» **Your objective**: Nothing but the lines from the one containing "Task: Click Find Servers in the main menu" through the final line of the data should be repeated, and each must be exact.

_ _ _

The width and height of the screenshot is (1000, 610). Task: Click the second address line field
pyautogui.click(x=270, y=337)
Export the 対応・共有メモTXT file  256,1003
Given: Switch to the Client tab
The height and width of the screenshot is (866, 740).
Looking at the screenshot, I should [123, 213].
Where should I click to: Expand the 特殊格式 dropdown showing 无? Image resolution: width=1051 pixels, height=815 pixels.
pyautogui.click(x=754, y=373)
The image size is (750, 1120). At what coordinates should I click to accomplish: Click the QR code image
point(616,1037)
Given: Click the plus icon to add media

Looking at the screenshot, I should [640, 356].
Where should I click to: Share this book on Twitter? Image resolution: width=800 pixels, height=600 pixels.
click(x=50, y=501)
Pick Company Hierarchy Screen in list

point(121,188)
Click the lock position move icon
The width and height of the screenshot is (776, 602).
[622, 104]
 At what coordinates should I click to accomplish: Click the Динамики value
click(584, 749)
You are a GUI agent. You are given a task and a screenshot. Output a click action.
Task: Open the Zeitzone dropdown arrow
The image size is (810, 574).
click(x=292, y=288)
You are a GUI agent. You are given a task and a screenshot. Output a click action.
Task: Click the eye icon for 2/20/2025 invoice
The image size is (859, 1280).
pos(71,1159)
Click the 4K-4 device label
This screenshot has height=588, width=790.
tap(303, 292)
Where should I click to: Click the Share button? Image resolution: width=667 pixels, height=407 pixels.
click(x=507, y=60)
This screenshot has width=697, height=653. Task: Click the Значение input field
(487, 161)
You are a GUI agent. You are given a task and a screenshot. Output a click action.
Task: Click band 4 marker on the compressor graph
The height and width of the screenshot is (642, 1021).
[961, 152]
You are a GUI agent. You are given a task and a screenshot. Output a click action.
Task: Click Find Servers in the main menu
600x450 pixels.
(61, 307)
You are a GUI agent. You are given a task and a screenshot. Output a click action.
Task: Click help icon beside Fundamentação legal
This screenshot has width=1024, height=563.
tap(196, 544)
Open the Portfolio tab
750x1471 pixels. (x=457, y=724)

_ _ _

» **Answer to the exercise**:
Task: Click Find Servers in the main menu
600x450 pixels.
(61, 307)
You are a GUI agent. You are given a task and a screenshot. Output a click action.
Task: Click help icon beside Fundamentação legal
This screenshot has width=1024, height=563.
tap(196, 544)
Open the Portfolio tab
750x1471 pixels. (x=457, y=724)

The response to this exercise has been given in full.